Publie le sabato 18 febbraio 2006 par Open-Publishing

Di Attilio Borón, Foreign Affairs en español . Vol. 6, Núm. 1, 2006 (pp. 61-68)
Originale : Rebelión 20 gennaio 2006 <http://www.rebelion.org/noticia.php...>

Tradotto dallo spagnolo in italiano da Giampiero Budetta, membro di Tlaxlaca, la rete di traduttori per la diversità linguistica (tlaxcala@tlaxcala.es). Questa traduzione è in Copyleft

Il crollo del mondo bipolare è stato accompagnato dal vigoroso revival di teorie ormai datate che, in sintesi, sostengono la tesi dell’irrilevanza dei Paesi latinoamericani. Ciò dipenderebbe dal loro scarso interesse strategico ed economico, specialmente se paragonati al Medio Oriente, all’Asia Centrale o al Sudest Asiatico, per non parlare dell’Europa. Una di queste teorie, forse la variante più radicale, sottolinea che la nostra irrilevanza risponde ad una dolorosa realtà: l’America Latina, in verità, è una costruzione mitica, un’immagine fantastica, orfana di qualsiasi contenuto di realtà. Poiché non esistiamo, difficilmente potrebbe esserci una politica nei nostri confronti. La tesi avanzata qui, invece, è che esistiamo eccome, anzi è per questo che Washington segue una politica molto ben definita e relativamente costante verso l’America Latina, e la segue perché la nostra regione gli sta a cuore, e anche molto.

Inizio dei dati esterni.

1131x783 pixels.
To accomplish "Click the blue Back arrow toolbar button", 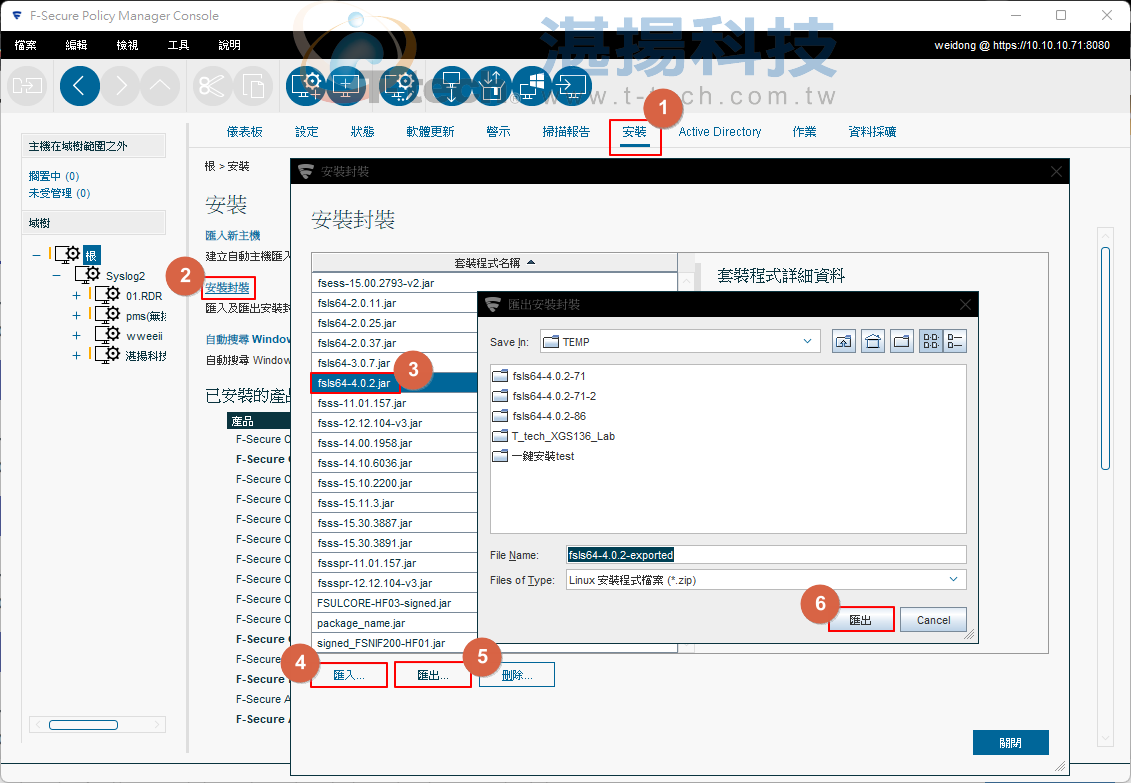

La perniciosa eredità del colonialismo

Che il tema della nostra presunta irrilevanza, ovvero della “irrealtà della realtà” latinoamericana, non sia nuovo, viene ampiamente dimostrato, con una rara combinazione di eleganza stilistica e profondità di ragionamento, da un notevole saggio di Roberto Fernández Retamar, “Calibán”, pubblicato per la prima volta nel 1971 in risposta ad una insidiosa domanda formulata su questo tema: “voi esistete? Esiste l’America Latina?”

Le riflessioni di Fernández Retamar evidenziano, partendo da una minuziosa ricostruzione storica, l’eccezionalità del processo di costituzione delle società latinoamericane, simbiosi unica tra il mondo precolombiano e quello europeo ed africano, così come anche l’identità che ne è emersa come suo risultato. Identità che, come quella europea o statunitense, non implica una uniformità, bensì una fertile diversità all’interno di uno spazio storico-culturale condiviso. Ciononostante, una delle sfortunate conseguenze di questa creazione civilizzatrice è stata la persistenza, alimentata da più di tre secoli di dominazione coloniale (che diventano quasi quattro per Cuba e Porto Rico), di radicate attitudini alla subordinazione culturale ed ideologica tra le classi dirigenti ed ampi settori dell’intellighenzia latinoamericana.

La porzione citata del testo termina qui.